The policy and the risk criteria it relies on are not publicly available and are exempt from Freedom of Information. A person on the plan can’t know why they are on it or how to get off it. The predictive assumptions about risk behind the plan and the data it relies on in selecting targets are not subject to scrutiny.

The policy applies to both adults and young people – including minors. There is also a particular type of plan for domestic violence offenders, which was introduced in 2016. Our study didn’t explore this group.

How is it used?

The Suspect Targeting Management Plan disproportionately targets young people, particularly Aboriginal people.

From the limited data we obtained from NSW Police under Freedom of Information for just ten Local Area Commands (there are 76 across NSW), we found that in 2014-15:

  • 48.8% of the total targets were people under 25;

  • 23.5% of the total targets were under 18; and

  • 44% of the total targets were Aboriginal people.

Our case study research of 32 clients found young people on the plan with minor offending histories. These included shoplifting, graffiti, or drug possession.

Other young people in our study had committed more serious and persistent offences, like assault and aggravated break and enter.

The reality is that young people predominantly commit offences against property rather than the person.

Racialised, oppressive and unlawful over-policing

We found that young people are experiencing patterns of oppressive policing that are harmful to them, their families and the community. Policing under the Suspect Targeting Management Plan is particularly harmful in criminalising already overpoliced Indigenous young people.

The plan contributed to detrimental social outcomes for the young people in our study. Constantly being harassed by police is a barrier to having a normal life. The plan also puts extreme strain on family relationships. Many of the young people felt they couldn’t leave the house.
━━━━━━━━━━
Write the next part of the text on the Suspect Targeting Management Plan, starting right after its final sentence. The records have nothing to do with the text about the Suspect Targeting Management Plan.
━━━━━━━━━━
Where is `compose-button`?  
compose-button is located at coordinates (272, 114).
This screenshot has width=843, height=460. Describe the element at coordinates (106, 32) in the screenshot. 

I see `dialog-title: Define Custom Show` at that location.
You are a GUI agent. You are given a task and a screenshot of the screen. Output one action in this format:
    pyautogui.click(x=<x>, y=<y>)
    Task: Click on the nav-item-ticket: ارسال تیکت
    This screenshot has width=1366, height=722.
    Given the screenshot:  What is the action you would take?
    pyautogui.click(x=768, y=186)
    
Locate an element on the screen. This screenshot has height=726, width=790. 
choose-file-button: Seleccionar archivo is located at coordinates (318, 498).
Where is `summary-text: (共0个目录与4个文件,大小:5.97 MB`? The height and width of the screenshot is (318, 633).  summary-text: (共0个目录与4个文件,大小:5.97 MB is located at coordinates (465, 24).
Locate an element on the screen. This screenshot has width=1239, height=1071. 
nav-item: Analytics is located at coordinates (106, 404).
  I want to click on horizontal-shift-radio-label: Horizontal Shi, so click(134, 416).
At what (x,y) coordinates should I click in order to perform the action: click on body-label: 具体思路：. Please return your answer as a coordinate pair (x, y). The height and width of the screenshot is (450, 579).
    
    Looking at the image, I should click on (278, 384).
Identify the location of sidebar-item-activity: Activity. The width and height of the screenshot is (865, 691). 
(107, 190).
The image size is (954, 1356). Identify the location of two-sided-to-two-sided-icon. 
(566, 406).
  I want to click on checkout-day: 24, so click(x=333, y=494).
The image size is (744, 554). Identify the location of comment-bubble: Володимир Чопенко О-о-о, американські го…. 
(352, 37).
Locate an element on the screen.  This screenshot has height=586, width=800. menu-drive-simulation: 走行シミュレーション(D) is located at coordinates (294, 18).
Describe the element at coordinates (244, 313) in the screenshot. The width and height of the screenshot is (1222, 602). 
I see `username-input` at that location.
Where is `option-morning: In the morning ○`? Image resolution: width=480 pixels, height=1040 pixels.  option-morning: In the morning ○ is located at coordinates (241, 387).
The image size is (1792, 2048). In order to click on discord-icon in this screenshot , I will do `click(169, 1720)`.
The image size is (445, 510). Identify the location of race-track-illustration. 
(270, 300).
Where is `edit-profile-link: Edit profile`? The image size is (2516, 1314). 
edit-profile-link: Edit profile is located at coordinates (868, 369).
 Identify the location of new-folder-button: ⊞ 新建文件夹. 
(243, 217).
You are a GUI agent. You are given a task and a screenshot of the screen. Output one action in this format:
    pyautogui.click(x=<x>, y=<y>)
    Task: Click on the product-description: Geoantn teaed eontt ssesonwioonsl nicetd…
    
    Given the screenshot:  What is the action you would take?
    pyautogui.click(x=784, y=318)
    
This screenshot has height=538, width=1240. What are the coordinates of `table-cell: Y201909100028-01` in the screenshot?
━━━━━━━━━━
» **Written reply**:
Young people on diversionary orders from the Children’s Court and Youth Koori Court were simultaneously experiencing increased police contact through the plan. It has the foreseeable effect of increasing young people’s contact with the criminal justice system. It undermines key objectives across the criminal justice system for youth, including diversion, rehabilitation and therapeutic justice.

We found that several police searches of a young person on the plan were determined unlawful by the courts.

The plan is an administrative policy and doesn’t give police any additional legal powers. So, they need to have a reasonable suspicion before they can search someone without a warrant.

Race, class and gender have always functioned as a proxy for reasonable suspicion. But the Suspect Targeting Management Plan has now formalised the police practice of targeting the usual suspects.

Critical policing studies have long debunked the myth that the law sets out the parameters for police practice. The plan demonstrates more starkly that the police have other formulations that govern their work.

Pre-emptive and disruptive, not ‘preventive’

Tackling the structural causes of offending – social inequalities like unemployment and low incomes – alongside therapeutic programs for families, for example, are among recognised best practice in youth crime prevention.

There is no evidence that the aggressive use of police powers is a solution to the complex causes of offending. In this sense, the Suspect Targeting Management Plan is not “preventive”; it is aimed at the disruption of everyday life. It’s more accurately a pre-emptive technique – acting as much on socioeconomic status and race as on the notion of future offending.

Our recommendations to NSW Police include removing children under 18 from the plan and to make the policy available to the public. We’ve asked the Law Enforcement Conduct Commission to conduct a systemic review of the plan, for young people and for adults.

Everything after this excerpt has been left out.